[Tekstfragment]
###

Landoaldus was een priester te Rome, van Longobardische afkomst.
Hij was een van de gezellen die Amandus omstreeks 650 meekreeg van Paus Martinus I om hem te steunen bij zijn voorgenomen missioneringsarbeid in het huidige Vlaanderen, het gebied tussen Maas en Schelde. Landoaldus nam hier de pastorale zorg op zich en diende de opvolgers van Amandus, de bisschoppen Remaclus en Theodardus van Maastricht. Hij zou tevens de leermeester zijn geweest van Lambertus van Maastricht. Diens vader, Aper, schonk hem het domein Wintershoven.
Landoaldus zou ook in de gunst hebben gestaan van koning Childerik II van Austrasië, en schenkingen van hem hebben ontvangen. In 659 stichtte hij, mogelijk mede dankzij deze schenking, een aan Sint-Petrus gewijd houten kerkje te Wintershoven.

###

[Jouw opdracht]
Schrijf het volgende deel van de tekst over Landoaldus, aansluitend op de laatste zin.

(Verzamelde gegevens)
###

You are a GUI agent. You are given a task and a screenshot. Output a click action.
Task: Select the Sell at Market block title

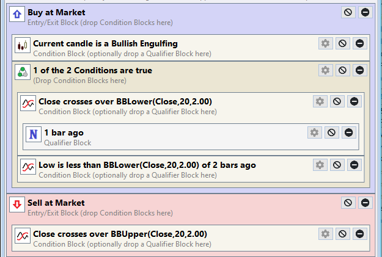tap(56, 203)
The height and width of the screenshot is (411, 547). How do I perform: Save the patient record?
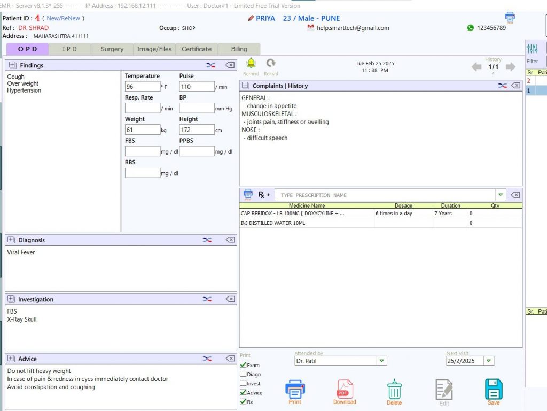point(494,391)
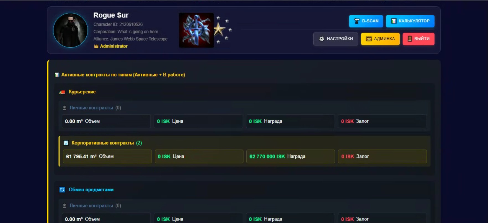Click the building icon for Корпоративные контракты

coord(66,143)
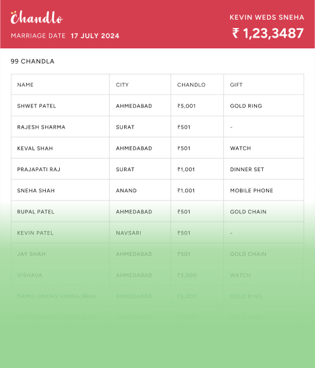Click Shwet Patel's GOLD RING gift
Viewport: 315px width, 368px height.
[246, 106]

###

[Antwoord]
Na zijn overlijden werden hij en zijn metgezellen begraven te Wintershoven. In de 8e eeuw werden hun relieken door bisschop Floribertus van Luik verheven tot de eer der altaren, wat in de middeleeuwen gelijk stond met een heiligverklaring. Later zouden ze, onder dreiging van de Noormanneninvallen, opnieuw zijn begraven. In 980 gaf bisschop Notger van Luik toestemming om de relieken over te brengen naar de Sint-Baafsabdij te Gent, welke door Amandus was gesticht, om ze daar als heiligen te vereren.[1]
In 1984 werd het Gentse reliekschrijn van Landoaldus en zijn metgezellen geopend en onderzocht. Daarbij werd, naast enkele cedulae (reliekenattesten), een vervalst 11e-eeuws zegel gevonden met de tekst Florbertvs Traiectensis Ep[iscopu]s (Florbertus, bisschop van Maastricht).[2]
↑Gerard Venner (2001): 'Is het zegel van Florbert, 'bisschop van Maastricht' (727-736/738) het oudst bekende bisschoppelijke zegel in West-Europa?: Een vergelijkend onderzoek naar bisschoppelijke zegels in de volle middeleeuwen'. In: Jaarboek voor Middeleeuwse Geschiedenis, deel 4, p. 12 (tekst deels online beschikbaar op books.google.nl). Gearchiveerd op 15 juli 2018.